SOURCE:

/DiSHACLed

DiSHACLed

Dissecting data workflows using SHACL

Smart industries logo

The DiSHACLed project aims to increase the efficiency of the data intermediaries within the European data ecosystem. DiSHACLed will generate the framework, standards and tooling to replace today’s mostly manual processes to discover and integrate external datasets in a given business or research context with semi-automated algorithms.

Unlocking value with data technologies

The key to establishing semantic interoperability is the use of standardized data models when data are registered. To support the screening of datasets, they can be described by their ‘shape’, i.e. the applied datastructure, through the Shapes Constraints Language (SHACL).

Until now, it was not possible to search for datasets that (partially) adhere to a certain expected minimal shape of data elements and relations.  Given the fast growing number of open data sets, this is a major hurdle to find machine supported, suitable datasets candidates that may enrich a given dataset in a certain business domain and allow to activate the data in the business context in an efficient way. 

Flanders, through initiatives like OSLO (Open Standards for Linking Organisations), has demonstrated strong leadership in semantic interoperability and data governance, establishing over 134 semantic standards that align with European vocabularies. These efforts have positioned Flanders and its Data Sharing Service Providers (DSSPs) as pioneers in using SHACL to define application profiles. Building on this foundation, they aim to turn their expertise into business value, in line with the goals of the EU’s Data Governance Act.

The DiSHACLed project aims to enhance data discovery, tool interoperability, and automated form generation within the European data ecosystem. Aligned with the DGA, the project strengthens Flemish DSSPs by harnessing SHACL to develop scalable, efficient solutions for data governance. By bringing together industry and research partners, DiSHACLed contributes to the broader European data technology ecosystem, advancing the next generation of data governance practices.

STATED EXERCISE:
Answer these questions using the DiSHACLed page.
(a) What is the full name of SHACL?
(b) How many semantic standards has OSLO established?
(c) What three things does the project aim to enhance within the European data ecosystem?
The records that follow come from a separate source.

Records from a data collection:

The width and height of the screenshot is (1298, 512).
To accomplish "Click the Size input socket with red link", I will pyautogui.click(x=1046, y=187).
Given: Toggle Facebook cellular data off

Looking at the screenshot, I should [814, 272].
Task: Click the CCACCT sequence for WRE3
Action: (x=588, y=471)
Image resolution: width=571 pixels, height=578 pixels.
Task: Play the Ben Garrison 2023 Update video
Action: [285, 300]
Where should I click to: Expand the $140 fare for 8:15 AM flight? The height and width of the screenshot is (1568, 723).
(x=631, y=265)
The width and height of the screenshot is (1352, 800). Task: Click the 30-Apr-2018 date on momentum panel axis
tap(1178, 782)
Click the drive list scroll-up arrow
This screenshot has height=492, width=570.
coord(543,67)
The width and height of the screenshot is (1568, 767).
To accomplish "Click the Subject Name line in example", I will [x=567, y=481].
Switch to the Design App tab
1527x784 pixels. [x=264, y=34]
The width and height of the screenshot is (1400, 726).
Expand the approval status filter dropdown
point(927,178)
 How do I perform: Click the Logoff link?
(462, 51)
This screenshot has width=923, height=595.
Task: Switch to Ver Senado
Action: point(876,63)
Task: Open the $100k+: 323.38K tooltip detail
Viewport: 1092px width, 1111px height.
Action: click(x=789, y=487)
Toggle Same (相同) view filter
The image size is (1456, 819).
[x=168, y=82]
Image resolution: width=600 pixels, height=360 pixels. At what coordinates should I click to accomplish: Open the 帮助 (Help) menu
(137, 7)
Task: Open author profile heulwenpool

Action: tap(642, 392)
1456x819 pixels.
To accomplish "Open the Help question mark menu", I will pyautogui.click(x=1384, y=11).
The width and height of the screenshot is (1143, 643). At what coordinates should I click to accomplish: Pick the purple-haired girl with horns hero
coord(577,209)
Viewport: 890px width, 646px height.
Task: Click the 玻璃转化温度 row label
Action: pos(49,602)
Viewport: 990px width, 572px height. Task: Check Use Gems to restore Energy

SOLUTION FOR THIS PROBLEM:
(a) Shapes Constraints Language
(b) Over 134
(c) Data discovery, tool interoperability, and automated form generation